There was everything I needed. One set of dishes, one set of glasses, four fluffy new towels and two sets of 500-thread count sheets in the linen closet. I felt as if I were 22 years old again, setting up my first apartment (without the Peter Max posters, of course.)

It fit me like a glove. A snug, soft Italian leather glove.

Liberated from the testosterone-laden themes my ex-husband liked, I expressed my inner girly girl. The pink bathroom channeled Marilyn Monroe with a pink see-through nighty hanging on the wall. I love that everyone leaves the bathroom blushing. I can only imagine what the maintenance men fantasize about when they unclog the sink.

I gave up trying to impress friends with my style. Now it's just about having fun. There are dinner parties and book club and game night.

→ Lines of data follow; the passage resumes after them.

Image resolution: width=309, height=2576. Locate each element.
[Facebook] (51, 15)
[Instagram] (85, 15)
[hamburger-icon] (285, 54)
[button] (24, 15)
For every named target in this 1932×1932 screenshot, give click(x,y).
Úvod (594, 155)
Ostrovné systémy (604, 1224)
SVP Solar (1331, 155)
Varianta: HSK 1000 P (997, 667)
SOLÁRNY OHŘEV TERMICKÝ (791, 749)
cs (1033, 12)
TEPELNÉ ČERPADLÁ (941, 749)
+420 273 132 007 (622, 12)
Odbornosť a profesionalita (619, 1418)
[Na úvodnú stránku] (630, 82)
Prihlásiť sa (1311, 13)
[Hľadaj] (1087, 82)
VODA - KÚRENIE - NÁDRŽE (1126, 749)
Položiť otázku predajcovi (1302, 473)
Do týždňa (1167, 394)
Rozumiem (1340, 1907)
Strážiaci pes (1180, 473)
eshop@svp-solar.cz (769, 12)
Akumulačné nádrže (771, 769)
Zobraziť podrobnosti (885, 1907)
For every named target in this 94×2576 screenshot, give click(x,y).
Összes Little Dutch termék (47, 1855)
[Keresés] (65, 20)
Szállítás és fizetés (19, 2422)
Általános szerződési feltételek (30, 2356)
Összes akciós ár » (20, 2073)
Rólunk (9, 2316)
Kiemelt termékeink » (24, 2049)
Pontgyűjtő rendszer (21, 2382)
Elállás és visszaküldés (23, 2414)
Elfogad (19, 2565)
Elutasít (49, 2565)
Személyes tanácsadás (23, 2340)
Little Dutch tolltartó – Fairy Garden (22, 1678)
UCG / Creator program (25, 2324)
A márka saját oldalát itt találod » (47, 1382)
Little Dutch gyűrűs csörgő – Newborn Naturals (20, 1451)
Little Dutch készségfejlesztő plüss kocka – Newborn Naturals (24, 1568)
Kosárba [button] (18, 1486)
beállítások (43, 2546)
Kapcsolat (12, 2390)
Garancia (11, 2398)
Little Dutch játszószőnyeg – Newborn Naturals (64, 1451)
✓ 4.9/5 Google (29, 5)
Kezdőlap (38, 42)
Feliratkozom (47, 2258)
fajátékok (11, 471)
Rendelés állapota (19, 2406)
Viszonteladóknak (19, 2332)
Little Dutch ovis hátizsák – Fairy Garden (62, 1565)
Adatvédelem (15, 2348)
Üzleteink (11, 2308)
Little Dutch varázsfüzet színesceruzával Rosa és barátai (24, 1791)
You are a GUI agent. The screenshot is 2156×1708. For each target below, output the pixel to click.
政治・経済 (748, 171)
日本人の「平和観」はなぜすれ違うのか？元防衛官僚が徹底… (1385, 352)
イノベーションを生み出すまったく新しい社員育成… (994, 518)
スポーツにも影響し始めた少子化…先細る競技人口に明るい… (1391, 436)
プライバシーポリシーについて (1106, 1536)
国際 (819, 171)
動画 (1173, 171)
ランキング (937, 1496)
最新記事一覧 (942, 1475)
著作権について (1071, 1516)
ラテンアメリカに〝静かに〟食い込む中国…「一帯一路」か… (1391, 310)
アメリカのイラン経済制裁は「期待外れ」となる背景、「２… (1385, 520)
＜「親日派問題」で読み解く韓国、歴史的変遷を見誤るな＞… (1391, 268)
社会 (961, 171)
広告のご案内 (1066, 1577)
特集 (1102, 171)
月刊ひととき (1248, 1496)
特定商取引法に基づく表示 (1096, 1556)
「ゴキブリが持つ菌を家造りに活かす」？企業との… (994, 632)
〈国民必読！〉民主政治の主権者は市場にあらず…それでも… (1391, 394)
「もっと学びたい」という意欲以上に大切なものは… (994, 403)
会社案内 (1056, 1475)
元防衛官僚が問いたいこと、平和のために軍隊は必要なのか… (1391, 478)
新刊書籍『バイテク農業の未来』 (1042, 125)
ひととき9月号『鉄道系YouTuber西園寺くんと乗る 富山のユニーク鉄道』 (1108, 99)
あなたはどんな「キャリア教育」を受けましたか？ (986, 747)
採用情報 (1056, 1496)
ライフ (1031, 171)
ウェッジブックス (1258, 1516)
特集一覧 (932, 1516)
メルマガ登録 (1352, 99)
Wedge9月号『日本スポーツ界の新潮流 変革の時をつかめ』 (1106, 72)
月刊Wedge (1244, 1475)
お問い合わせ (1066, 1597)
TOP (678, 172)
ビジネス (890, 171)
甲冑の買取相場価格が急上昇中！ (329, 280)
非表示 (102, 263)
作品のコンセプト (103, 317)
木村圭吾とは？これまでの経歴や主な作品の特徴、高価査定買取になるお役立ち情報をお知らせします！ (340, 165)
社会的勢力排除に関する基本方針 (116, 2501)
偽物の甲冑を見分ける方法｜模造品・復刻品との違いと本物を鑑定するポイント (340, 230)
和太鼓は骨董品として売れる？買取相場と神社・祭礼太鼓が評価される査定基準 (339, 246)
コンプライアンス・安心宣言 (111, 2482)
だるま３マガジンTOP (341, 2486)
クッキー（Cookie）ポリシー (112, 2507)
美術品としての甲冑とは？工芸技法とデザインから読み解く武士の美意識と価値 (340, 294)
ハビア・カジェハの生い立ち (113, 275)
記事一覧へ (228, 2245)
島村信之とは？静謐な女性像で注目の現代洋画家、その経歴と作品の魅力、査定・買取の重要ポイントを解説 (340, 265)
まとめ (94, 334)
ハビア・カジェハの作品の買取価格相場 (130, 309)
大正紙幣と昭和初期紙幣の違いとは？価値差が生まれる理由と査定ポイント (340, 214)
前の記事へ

Yes, we're shoulder to shoulder, but stuffing a room with guests revs up the energy and the conversation. (Just think about all those clowns in the Volkswagen.)

The biggest change, however, came about without an intervention from Dr. Drew. With so little space to put anything, I stopped buying anything new for my home. Where would I put it? Forced to accept the way things are, I stopped obsessing about the way I thought they should be. ("I could tear out that wall and open up the dining room" or "I'll add a second sink in the bathroom.")

With the decorating voices tamed, I now hear my own voice speaking about who I am and what I want. As I stopped focusing on changing the floor plan, I began to change myself. And the rewards have been new work and new friends and ultimately new love that I can embrace with an open heart.

As it turns out, it wasn't my houses that were unfilled. It had been me.

Clearly the stuff that makes me happy is discovering the stuff I'm made of and creating a life that delights me, not finding a delightful nick knack.

So goodbye Pottery Barn. It was a nice relationship while it lasted.